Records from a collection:
/---

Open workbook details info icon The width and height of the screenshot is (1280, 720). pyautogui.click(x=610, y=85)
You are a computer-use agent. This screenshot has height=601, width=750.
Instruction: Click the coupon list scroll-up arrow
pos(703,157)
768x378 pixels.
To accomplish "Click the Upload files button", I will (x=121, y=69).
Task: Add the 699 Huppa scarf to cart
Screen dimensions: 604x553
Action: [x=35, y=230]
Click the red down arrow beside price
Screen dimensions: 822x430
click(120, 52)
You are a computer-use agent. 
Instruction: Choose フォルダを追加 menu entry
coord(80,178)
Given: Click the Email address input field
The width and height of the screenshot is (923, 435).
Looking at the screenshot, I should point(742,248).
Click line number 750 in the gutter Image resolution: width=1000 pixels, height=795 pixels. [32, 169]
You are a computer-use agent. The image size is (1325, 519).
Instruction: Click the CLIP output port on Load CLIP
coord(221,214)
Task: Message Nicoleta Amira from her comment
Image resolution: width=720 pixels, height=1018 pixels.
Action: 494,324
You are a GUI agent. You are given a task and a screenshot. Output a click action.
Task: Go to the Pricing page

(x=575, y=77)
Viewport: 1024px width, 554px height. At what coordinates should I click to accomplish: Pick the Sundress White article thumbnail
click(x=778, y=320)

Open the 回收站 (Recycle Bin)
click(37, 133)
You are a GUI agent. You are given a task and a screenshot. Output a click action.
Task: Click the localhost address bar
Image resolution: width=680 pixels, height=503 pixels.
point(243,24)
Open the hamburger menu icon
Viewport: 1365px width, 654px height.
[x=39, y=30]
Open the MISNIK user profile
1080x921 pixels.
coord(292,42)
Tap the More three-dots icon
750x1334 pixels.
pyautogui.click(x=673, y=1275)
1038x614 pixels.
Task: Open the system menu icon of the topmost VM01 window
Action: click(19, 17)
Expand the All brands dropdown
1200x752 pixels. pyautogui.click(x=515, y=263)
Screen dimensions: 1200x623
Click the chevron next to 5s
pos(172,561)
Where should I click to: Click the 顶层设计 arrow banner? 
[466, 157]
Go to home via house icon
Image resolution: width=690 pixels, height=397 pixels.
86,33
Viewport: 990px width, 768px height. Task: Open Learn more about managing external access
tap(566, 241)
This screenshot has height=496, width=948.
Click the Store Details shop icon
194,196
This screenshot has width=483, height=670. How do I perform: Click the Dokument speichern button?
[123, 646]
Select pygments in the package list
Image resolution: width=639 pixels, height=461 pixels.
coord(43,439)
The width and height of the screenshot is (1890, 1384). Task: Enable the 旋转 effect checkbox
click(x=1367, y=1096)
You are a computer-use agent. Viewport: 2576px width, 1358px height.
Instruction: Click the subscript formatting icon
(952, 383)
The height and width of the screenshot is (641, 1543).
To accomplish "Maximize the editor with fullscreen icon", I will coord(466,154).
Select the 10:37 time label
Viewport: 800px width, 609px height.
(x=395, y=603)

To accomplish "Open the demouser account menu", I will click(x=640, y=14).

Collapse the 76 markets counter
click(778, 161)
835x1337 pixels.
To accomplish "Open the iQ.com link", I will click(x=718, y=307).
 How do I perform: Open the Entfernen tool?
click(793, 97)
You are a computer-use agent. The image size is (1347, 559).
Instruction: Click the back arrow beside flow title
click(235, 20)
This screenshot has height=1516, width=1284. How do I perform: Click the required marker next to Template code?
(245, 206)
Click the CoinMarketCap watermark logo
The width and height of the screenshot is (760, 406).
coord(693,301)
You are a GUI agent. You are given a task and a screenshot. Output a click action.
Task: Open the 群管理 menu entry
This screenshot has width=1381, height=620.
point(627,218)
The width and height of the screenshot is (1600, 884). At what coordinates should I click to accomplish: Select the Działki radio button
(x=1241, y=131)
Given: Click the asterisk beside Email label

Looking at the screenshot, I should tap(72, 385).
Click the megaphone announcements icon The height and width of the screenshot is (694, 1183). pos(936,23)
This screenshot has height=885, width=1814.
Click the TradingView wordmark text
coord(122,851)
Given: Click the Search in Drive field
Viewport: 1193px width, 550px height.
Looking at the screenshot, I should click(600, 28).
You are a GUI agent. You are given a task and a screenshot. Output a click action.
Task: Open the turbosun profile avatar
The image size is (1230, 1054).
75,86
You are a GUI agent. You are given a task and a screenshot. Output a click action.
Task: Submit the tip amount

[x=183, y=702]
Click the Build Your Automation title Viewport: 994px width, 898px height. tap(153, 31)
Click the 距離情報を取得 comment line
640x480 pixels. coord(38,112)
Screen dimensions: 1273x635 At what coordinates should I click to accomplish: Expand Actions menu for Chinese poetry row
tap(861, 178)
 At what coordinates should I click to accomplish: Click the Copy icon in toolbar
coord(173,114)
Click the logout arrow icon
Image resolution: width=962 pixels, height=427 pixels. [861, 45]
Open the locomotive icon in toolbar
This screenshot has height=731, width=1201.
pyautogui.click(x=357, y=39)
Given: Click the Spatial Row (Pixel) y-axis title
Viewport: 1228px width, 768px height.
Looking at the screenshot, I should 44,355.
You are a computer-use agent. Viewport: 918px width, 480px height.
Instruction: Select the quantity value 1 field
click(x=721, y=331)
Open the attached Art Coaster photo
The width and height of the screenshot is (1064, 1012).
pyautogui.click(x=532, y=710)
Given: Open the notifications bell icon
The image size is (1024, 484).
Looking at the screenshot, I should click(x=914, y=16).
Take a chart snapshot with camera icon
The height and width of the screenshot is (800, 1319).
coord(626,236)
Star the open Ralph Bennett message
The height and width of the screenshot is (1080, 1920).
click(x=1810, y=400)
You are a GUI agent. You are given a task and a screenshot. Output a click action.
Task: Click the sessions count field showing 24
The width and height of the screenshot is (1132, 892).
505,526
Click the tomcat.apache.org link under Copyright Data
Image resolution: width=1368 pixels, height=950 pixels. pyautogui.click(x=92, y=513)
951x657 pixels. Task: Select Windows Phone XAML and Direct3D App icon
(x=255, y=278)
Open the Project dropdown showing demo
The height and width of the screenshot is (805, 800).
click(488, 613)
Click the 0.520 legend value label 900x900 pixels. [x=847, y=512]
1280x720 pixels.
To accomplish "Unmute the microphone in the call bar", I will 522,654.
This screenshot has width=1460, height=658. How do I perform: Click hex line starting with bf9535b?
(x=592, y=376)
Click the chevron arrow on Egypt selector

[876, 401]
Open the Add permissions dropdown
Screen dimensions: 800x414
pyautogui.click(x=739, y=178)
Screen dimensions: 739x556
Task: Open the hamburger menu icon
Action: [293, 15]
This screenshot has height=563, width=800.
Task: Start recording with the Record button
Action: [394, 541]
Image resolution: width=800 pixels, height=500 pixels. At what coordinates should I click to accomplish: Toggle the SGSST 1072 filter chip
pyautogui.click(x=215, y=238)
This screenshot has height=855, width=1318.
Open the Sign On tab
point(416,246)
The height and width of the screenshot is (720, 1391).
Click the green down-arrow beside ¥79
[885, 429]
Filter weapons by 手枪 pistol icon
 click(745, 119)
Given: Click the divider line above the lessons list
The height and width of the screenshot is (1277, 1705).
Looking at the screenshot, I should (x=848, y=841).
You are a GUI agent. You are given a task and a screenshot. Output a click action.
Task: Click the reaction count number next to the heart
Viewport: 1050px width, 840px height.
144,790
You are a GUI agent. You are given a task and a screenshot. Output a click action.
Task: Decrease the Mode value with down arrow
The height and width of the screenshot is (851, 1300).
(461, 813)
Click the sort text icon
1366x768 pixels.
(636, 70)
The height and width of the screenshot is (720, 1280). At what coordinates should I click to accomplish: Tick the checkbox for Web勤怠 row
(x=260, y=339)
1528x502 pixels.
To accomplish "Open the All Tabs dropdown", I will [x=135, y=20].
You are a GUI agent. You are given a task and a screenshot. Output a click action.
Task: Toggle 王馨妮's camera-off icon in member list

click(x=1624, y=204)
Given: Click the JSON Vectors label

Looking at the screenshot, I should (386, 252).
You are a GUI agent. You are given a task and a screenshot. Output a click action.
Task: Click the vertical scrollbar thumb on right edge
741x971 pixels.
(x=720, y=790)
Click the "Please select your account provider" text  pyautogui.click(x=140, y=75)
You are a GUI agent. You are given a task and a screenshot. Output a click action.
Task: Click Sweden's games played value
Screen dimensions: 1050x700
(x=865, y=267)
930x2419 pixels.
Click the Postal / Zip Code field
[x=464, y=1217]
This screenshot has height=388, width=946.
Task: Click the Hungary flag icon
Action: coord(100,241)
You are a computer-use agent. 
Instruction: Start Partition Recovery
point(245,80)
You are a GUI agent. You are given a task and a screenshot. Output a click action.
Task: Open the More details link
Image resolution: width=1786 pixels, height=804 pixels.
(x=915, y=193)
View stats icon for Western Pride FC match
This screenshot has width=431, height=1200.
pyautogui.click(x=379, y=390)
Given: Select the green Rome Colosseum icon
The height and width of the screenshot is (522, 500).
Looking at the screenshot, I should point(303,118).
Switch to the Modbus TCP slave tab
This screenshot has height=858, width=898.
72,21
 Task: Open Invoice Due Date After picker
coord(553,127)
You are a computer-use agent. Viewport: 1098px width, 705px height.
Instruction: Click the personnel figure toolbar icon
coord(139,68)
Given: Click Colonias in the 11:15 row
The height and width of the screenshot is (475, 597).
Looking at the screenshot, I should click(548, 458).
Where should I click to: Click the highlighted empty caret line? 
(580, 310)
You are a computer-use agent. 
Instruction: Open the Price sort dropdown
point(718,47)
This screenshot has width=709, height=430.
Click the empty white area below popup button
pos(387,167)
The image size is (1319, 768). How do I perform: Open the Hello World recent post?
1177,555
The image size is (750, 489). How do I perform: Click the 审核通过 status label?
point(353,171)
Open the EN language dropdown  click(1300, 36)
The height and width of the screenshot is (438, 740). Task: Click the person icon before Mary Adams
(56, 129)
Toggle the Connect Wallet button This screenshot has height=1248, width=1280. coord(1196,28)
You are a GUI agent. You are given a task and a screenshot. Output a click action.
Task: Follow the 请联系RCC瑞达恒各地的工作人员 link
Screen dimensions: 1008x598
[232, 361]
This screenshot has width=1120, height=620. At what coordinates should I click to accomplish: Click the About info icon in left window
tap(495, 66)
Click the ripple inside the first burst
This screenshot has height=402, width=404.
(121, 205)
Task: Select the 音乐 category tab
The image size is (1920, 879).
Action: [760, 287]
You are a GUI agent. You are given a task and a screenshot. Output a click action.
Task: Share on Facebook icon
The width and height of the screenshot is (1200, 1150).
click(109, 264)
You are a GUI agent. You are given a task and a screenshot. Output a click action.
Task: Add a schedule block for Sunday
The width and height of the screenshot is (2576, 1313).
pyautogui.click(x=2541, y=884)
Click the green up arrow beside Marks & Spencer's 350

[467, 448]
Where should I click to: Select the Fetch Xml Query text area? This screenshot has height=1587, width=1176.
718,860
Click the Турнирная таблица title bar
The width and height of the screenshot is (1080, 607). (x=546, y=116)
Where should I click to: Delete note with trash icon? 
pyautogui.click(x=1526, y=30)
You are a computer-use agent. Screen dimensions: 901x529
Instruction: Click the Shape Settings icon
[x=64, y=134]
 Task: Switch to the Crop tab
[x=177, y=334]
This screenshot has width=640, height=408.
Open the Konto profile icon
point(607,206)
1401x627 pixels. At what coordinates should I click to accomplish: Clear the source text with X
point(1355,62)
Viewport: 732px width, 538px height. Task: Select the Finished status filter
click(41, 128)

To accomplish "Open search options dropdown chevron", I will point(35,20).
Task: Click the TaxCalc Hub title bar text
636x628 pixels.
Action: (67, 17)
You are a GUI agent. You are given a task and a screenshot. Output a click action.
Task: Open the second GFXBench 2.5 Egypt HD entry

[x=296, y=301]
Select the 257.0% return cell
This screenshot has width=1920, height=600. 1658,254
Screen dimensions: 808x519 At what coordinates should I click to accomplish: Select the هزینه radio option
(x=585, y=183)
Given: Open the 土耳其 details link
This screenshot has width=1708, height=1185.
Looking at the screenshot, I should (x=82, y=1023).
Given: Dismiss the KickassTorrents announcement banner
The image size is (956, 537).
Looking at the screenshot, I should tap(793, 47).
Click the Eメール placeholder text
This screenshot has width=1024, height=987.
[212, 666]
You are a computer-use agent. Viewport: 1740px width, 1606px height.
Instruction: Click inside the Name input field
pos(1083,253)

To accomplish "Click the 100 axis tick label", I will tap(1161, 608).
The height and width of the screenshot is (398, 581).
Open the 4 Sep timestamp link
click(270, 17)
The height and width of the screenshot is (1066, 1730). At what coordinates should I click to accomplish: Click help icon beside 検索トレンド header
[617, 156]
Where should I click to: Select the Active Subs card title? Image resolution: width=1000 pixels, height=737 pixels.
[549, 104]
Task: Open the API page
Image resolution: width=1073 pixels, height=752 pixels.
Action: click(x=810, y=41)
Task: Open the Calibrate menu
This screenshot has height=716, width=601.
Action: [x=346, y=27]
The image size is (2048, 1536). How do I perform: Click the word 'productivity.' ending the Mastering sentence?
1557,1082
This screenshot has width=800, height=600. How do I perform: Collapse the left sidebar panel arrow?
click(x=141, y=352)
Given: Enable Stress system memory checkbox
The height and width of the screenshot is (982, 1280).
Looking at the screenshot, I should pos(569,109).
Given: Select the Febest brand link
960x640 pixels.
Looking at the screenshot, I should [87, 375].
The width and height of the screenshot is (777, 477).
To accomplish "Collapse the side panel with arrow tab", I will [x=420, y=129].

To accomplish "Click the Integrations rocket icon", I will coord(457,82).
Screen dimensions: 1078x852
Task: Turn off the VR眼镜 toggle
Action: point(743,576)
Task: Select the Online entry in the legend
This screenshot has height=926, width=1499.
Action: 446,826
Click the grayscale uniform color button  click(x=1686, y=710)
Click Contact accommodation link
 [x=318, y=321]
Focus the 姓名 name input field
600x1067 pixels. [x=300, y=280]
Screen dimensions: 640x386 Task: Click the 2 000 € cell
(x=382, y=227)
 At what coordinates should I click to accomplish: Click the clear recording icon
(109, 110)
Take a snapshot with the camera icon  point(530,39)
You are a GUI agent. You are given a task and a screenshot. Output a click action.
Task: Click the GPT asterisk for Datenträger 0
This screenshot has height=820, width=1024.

\---

Try it: Check each line of the records above for the word "address", count the lines that have it, and give only the count.

Task answer: 2